What You'll Need to Create this Veggie Mix
I used the following tools to mix up 10 pounds:
- knife (CLICK HERE to learn more about the knives I use)
- cutting board
- 8-qt mixing bowl
- Nutri-Bullet (or blender)
- mixing spoon
- Ball wide-mouthed jars
It takes about 30-45 minutes to chop, blend, and mix everything. I then transfer the mixture into glass jars and freeze. Tip: don't seal the containers until the veggie mix is frozen. Super easy.
Creating Bone Broth
I store several containers of bone broth in the freezer. I order my bones through our local raw food co-op and store them in a dedicated freezer.
Cost and Storage of My Veggie Mix for Dogs
COST: It costs less than $25 to pick up all of the ingredients for my natural vegetable supplement and I was able to make enough to last almost a month.
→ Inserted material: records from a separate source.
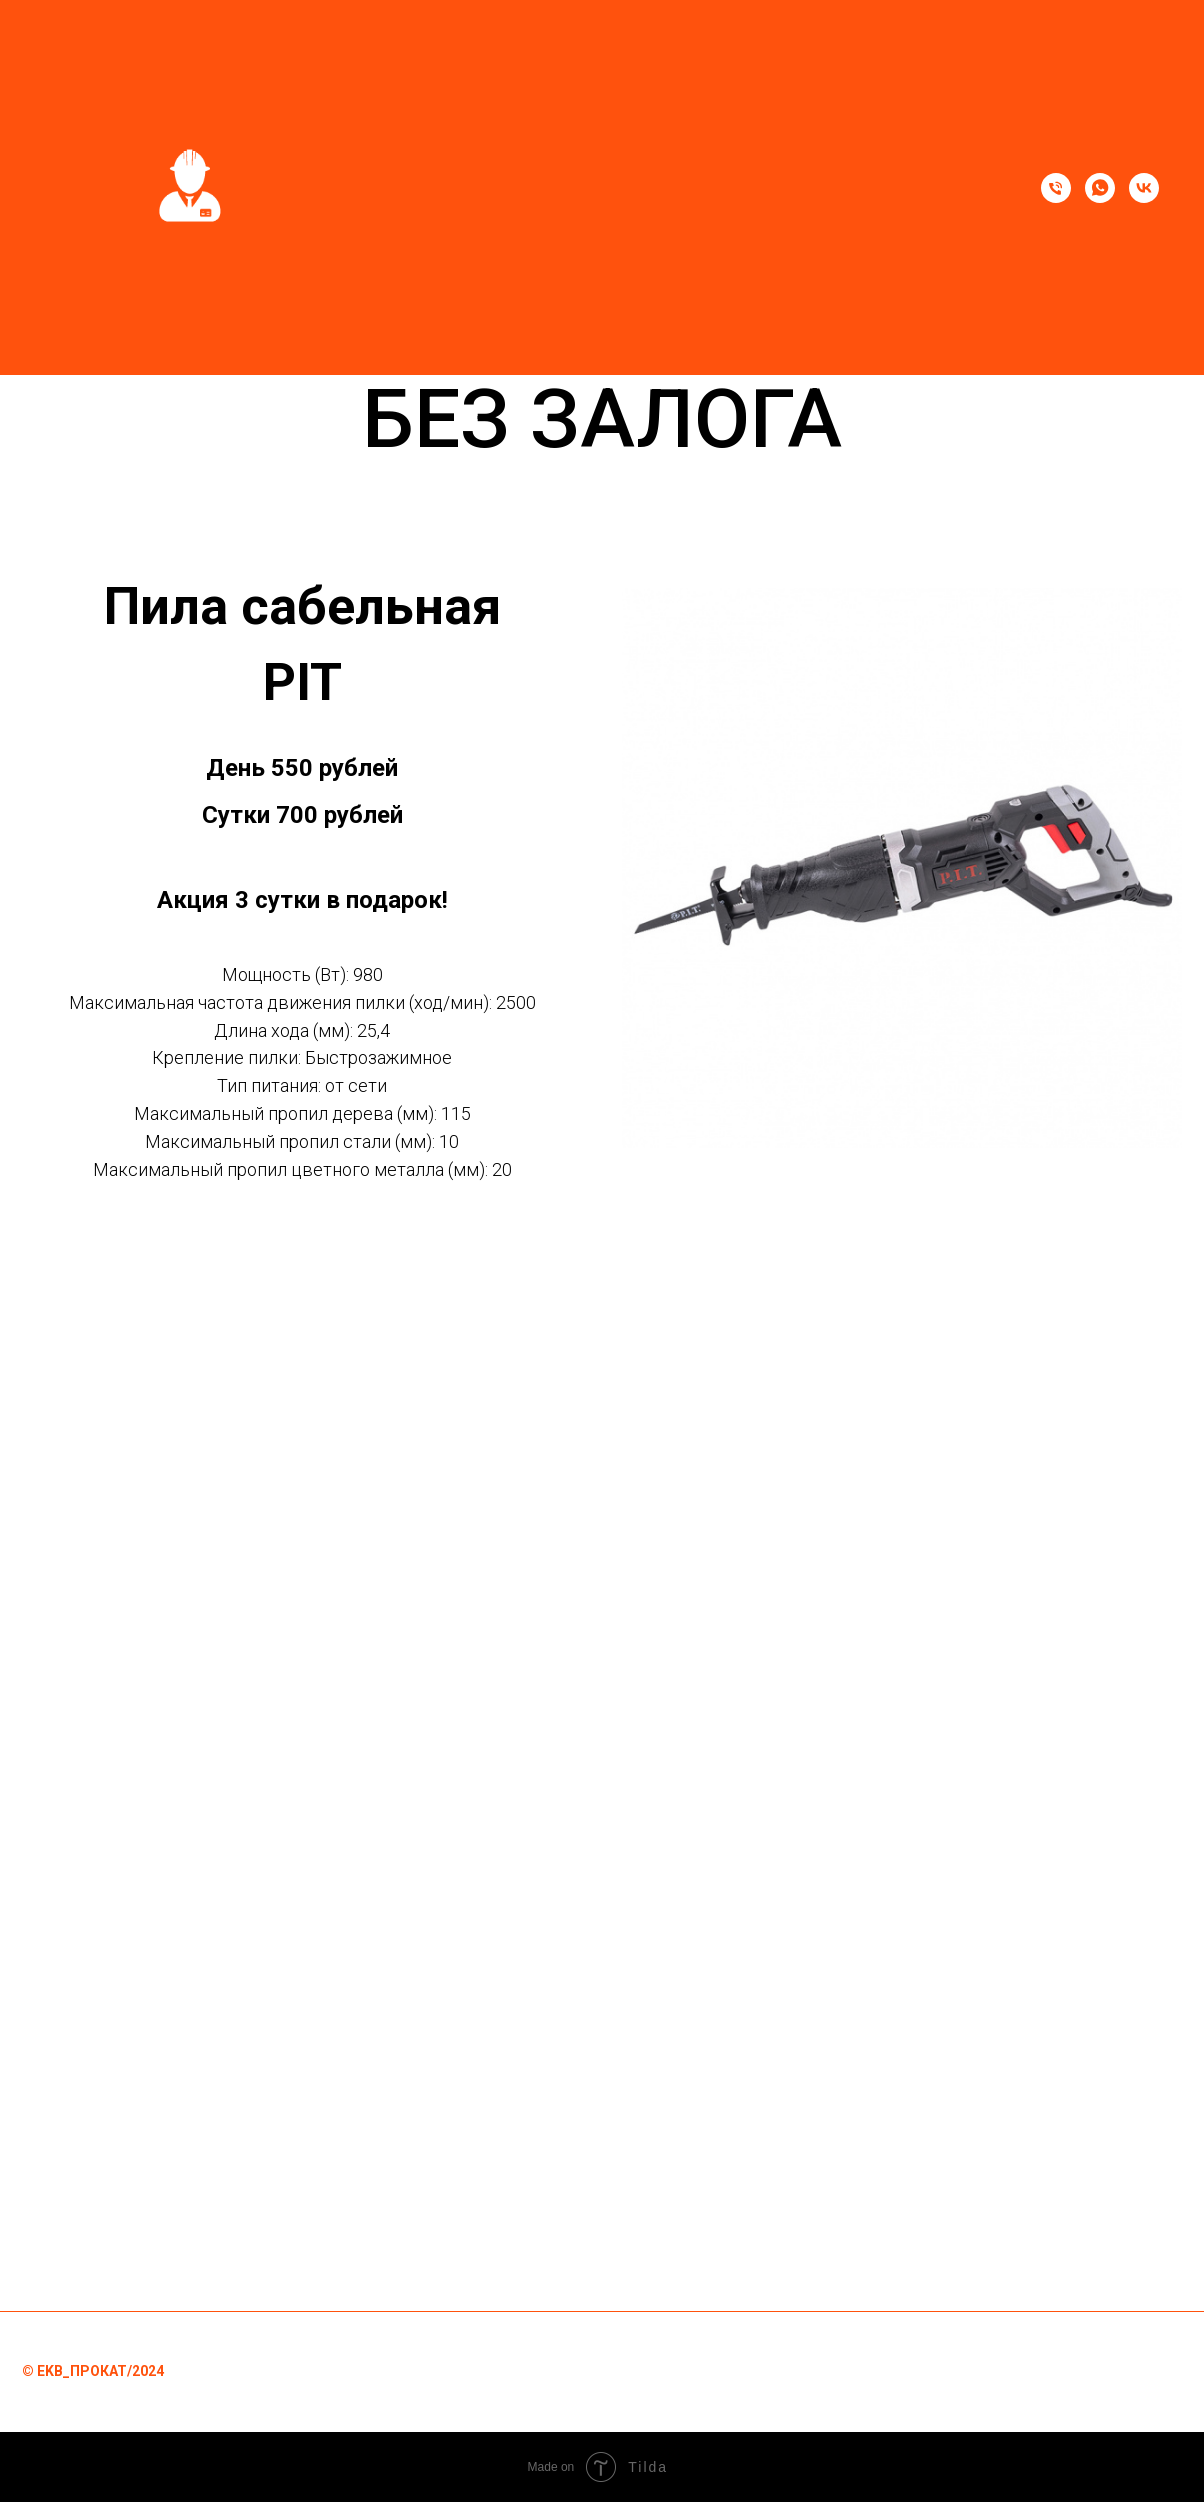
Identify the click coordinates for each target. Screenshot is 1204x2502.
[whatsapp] (1100, 188)
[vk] (1144, 188)
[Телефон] (1056, 188)
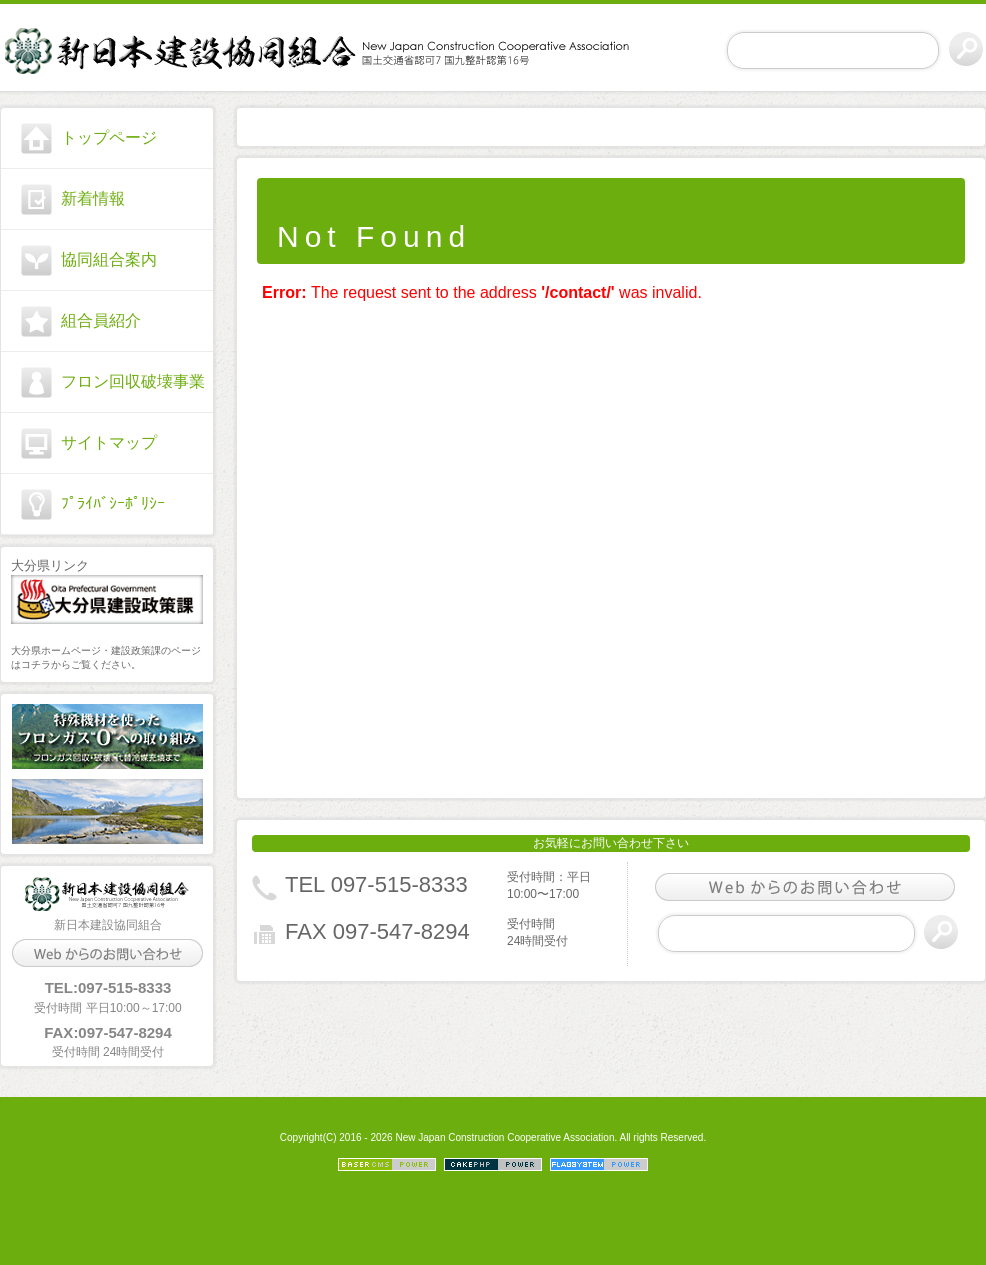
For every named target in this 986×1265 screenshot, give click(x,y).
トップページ (109, 137)
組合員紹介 (101, 320)
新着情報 (93, 198)
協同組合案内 (109, 259)
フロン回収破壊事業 (133, 381)
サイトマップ (109, 442)
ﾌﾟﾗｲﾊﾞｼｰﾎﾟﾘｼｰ (113, 503)
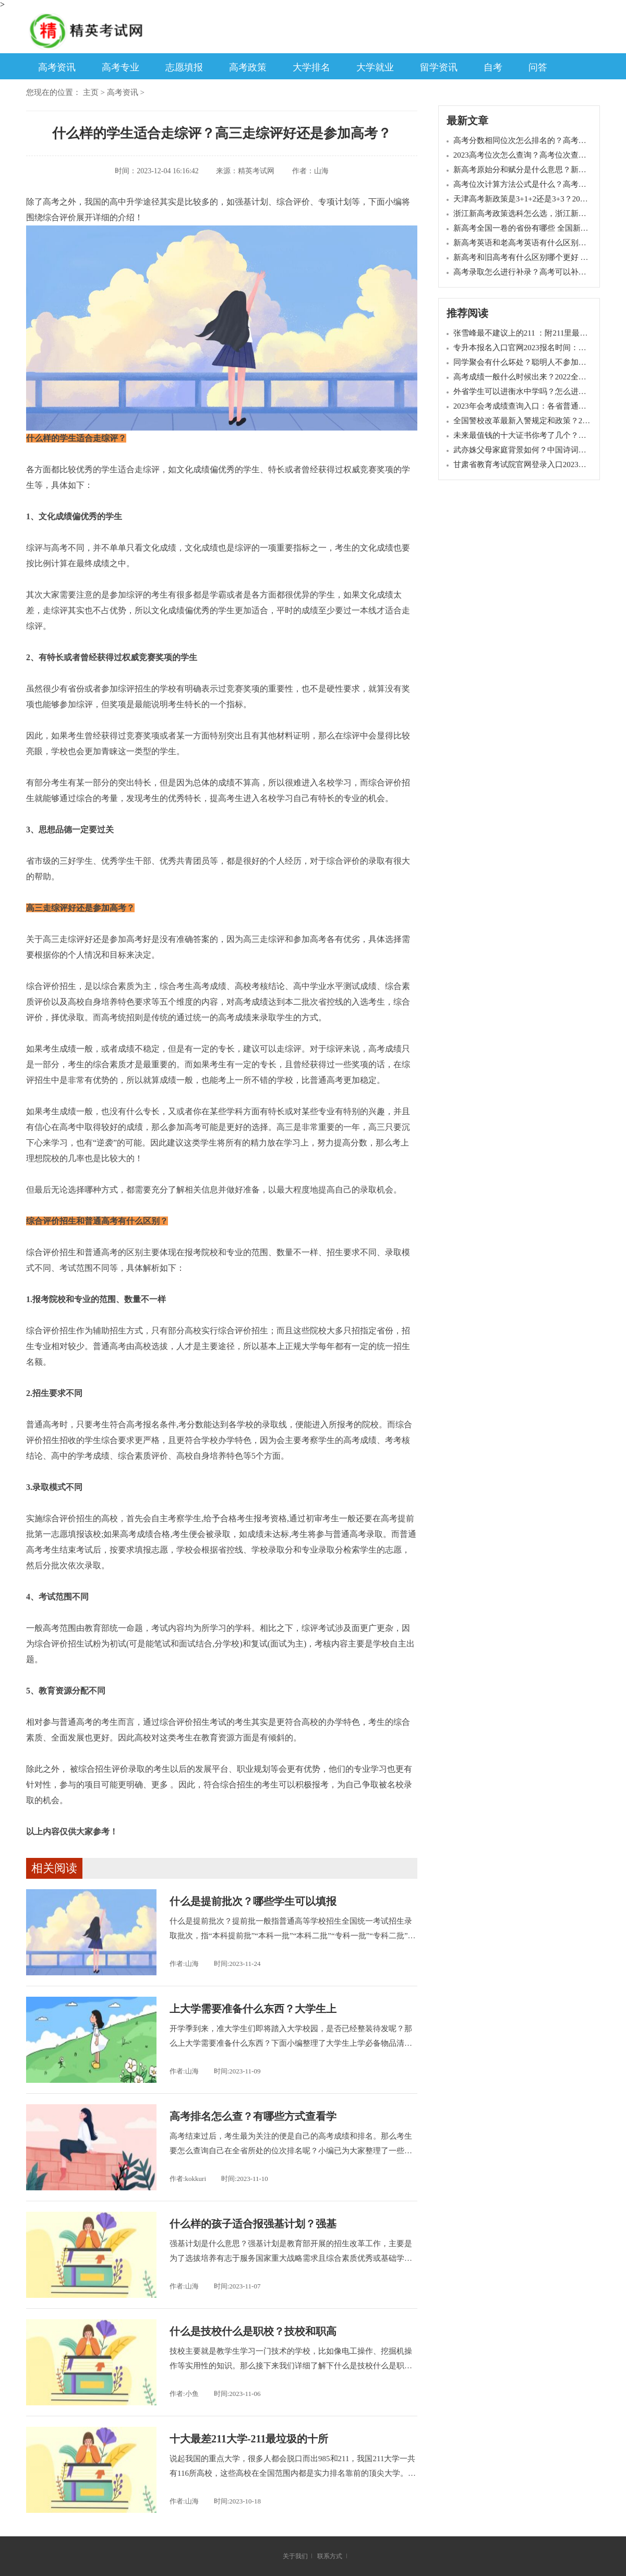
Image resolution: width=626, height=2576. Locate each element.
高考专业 (120, 67)
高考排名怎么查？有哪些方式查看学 (253, 2116)
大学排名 (311, 67)
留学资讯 (439, 67)
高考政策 (248, 67)
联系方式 (329, 2556)
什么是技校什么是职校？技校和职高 (253, 2331)
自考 (493, 67)
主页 (91, 92)
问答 (537, 67)
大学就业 (375, 67)
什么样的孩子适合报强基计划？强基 (253, 2223)
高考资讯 (57, 67)
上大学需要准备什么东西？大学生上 (253, 2008)
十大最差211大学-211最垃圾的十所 (249, 2438)
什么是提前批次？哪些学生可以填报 (253, 1901)
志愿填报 (184, 67)
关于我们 (295, 2556)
Instead of spending $100 a month, I'm spending $25 a month, which is well within my budget. At the moment, only Sydney is getting the vegetable blend. I will be creating a larger batch later this month and adding it to all of our dogs' food.
STORAGE: The supplement is ladled into Ball glass containers containers. I store the veggie mix in the freezer until needed.
DISCLAIMER: My recipe is similar to several recipes available online that have been created by raw feeders. The ingredients I used are a blend of information from our holistic veterinarian, my friends Tina B and Nikki R, and a raw feeder I follow named Kayak S.
Have More Questions About My Veggie Mix?
You're not alone! I received several questions which inspired a blog post to clarify my veggie mix to readers.
2018 update: Sydney's blood work revealed that her thyroid is healthy; however, I haven't changed her diet and supplements beyond reducing the amount she eats. She lost more than 10 pounds with less food and light exercise.